Menu Close
A man prays on his knees amid rubble.
Pasca Badai Daniel di Derna, Libya timur. September 2023. EPA-EFE/Stringer

COP 28 seharusnya menjadi peluang terobosan dana perubahan iklim negara miskin, tapi berisiko mengecewakan

Dalam pertemuan COP 27 di Sharm El-Sheikh, Mesir, kesepakatan pembuatan skema Dana Kerugian dan Kerusakan akibat perubahan iklim menjadi terobosan utama dalam salah satu topik sulit di negosiasi perubahan iklim Perserikatan Bangsa Bangsa.


Read more: Bagaimana Indonesia dapat memanfaatkan Dana Loss and Damage untuk memperkuat adaptasi perubahan iklim


Dalam konferensi yang membuat frustrasi ini, keputusan yang terbit pada November 2022 tersebut mengakui bantuan yang dibutuhkan negara-negara yang lebih miskin dan beremisi rendah saat menghadapi perubahan iklim-–dan, kemungkinan besar, harus menanggung dampaknya.

Seiring semakin seringnya peristiwa-peristiwa ini terjadi di seluruh dunia, semakin banyak pula tuntutan untuk menggelontorkan dana efektif dengan cepat dan membantu mereka yang paling rentan terhadap perubahan iklim. Namun setelah satu tahun perundingan, dana tersebut, sejauh ini, gagal terwujud sesuai harapan negara-negara berkembang.

Saya sedang menulis buku tentang tata kelola PBB mengenai kerugian dan kerusakan, dan telah mengikuti perundingan sejak tahun 2013. Inilah yang terjadi setelah para perunding pulang dan apa yang harus diwaspadai ketika mereka kembali, kali ini pada COP 28 di Dubai.

Pertanyaan besar

Banyak pertanyaan yang muncul dan belum terselesaikan di Sharm El-Sheikh. Di antaranya: siapa yang akan membayar dana baru ini? Di mana dana akan ditempatkan? Siapa yang akan mengurus? Siapa yang akan memiliki akses terhadap pendanaan (dan siapa yang tidak)?

Sebuah komite transisi yang beranggotakan 14 negara berkembang dan 10 negara maju ditunjuk oleh PBB untuk memperdebatkan pertanyaan-pertanyaan ini setelah COP 27. Komite ini telah melakukan pertemuan rutin selama setahun terakhir.
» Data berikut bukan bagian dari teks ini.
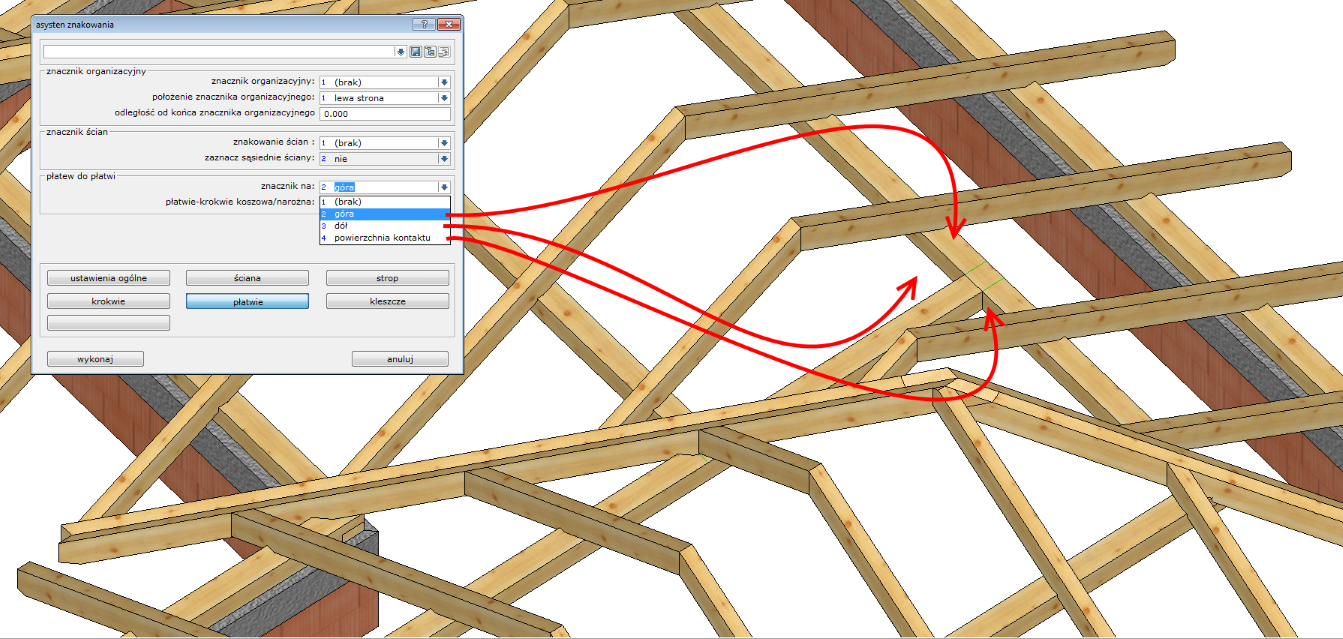
Task: Click the third preset list icon
Action: [443, 52]
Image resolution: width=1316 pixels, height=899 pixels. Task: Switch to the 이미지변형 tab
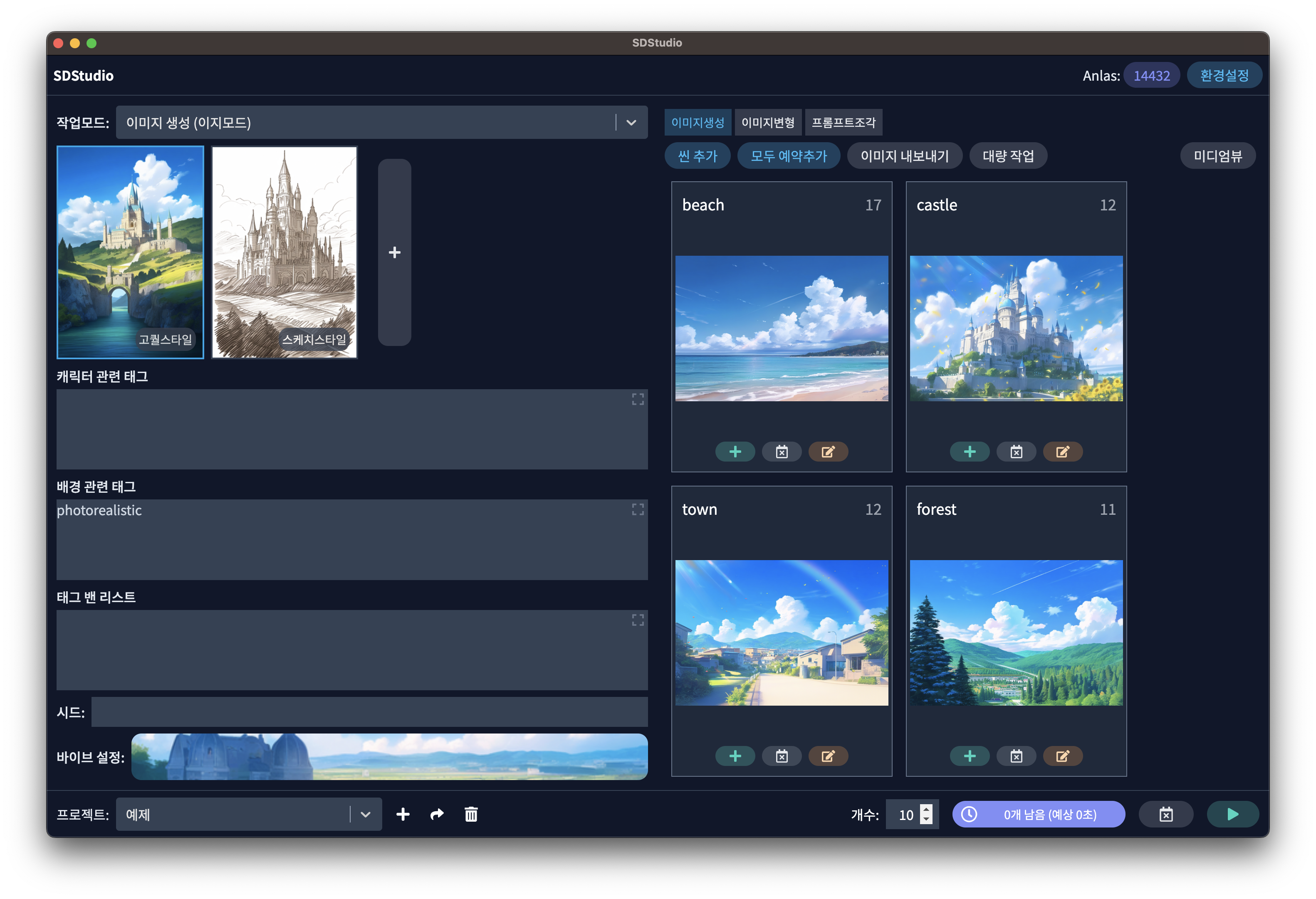click(x=767, y=122)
Namun, pada pertemuan keempat di akhir Oktober-–yang dijadwalkan sebagai sesi terakhir-–masih terdapat pertanyaan penting seputar dana tersebut, seperti siapa yang harus menampung dan mengelola dana tersebut.

Diskusi lalu berhenti tanpa kesepakatan.

Pada awal November, kurang dari sebulan sebelum COP 28, diadakanlah pertemuan kelima yang diatur secara tergesa-gesa. Di pertemuan itu, anggota komite menerima sebuah teks yang disusun oleh dua ketua bersama dari Afrika Selatan dan Finlandia sebagai kesepakatan “take it or leave it"—sepakati atau tinggalkan.
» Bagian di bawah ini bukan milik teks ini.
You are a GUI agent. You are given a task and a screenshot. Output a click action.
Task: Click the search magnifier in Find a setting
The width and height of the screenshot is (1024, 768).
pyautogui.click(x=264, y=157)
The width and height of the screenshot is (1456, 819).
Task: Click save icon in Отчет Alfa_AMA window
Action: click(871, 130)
Negara-negara berkembang akhirnya setuju agar dana tersebut ditampung oleh Bank Dunia untuk sementara, meskipun ada keberatan.
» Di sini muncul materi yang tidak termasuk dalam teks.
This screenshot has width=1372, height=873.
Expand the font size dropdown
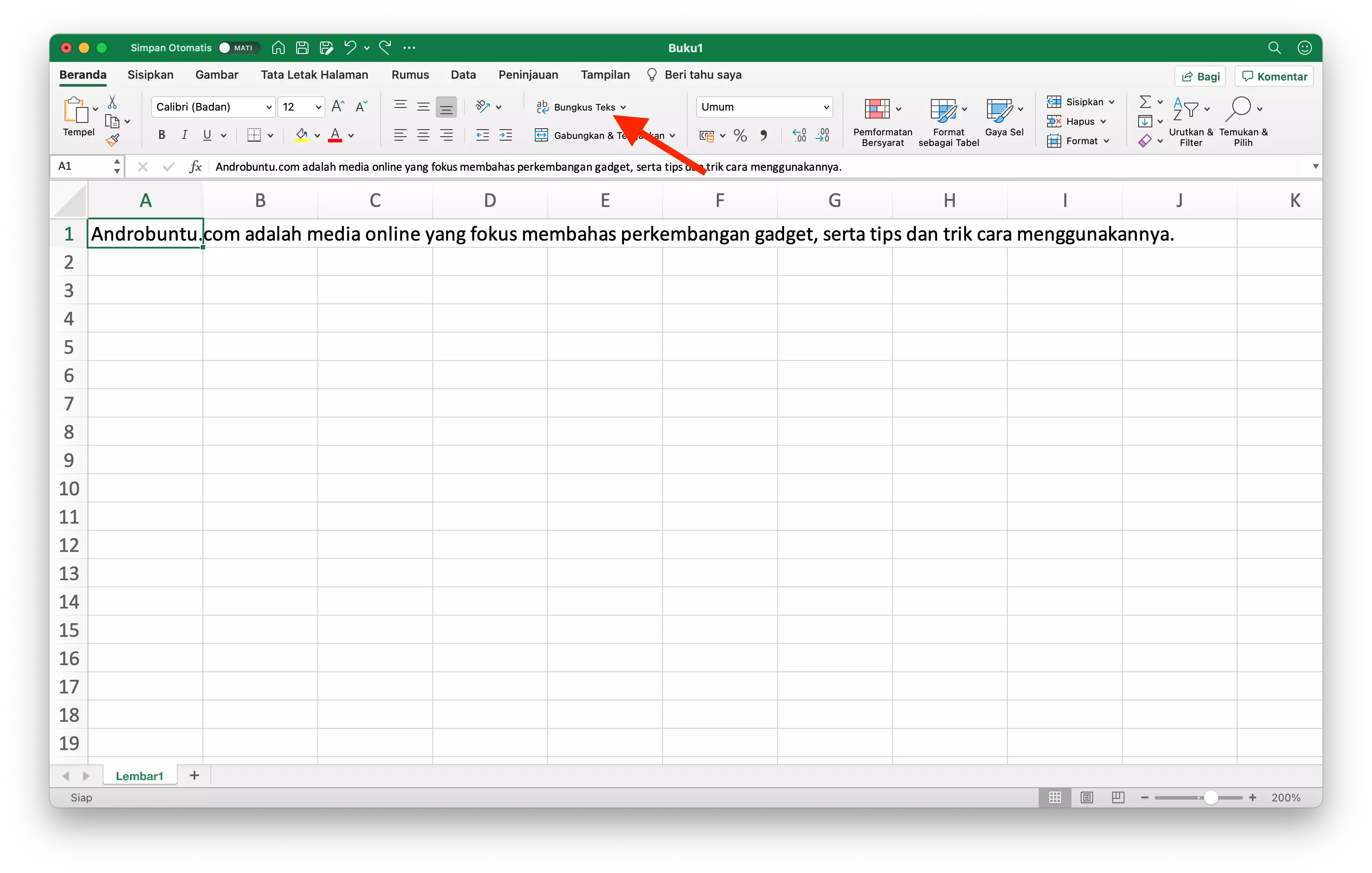(319, 107)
Negara-negara maju juga keberatan dengan teks final tersebut. Amerika Serikat (AS) ingin menambahkan kata "sukarela” (voluntary) dalam hal penyebutan kontribusi dana tersebut. Yang lain berpendapat bahwa kelompok kontributor dana tersebut harus diperluas hingga mencakup beberapa negara berkembang, seperti Arab Saudi, dan juga sumber pendanaan swasta.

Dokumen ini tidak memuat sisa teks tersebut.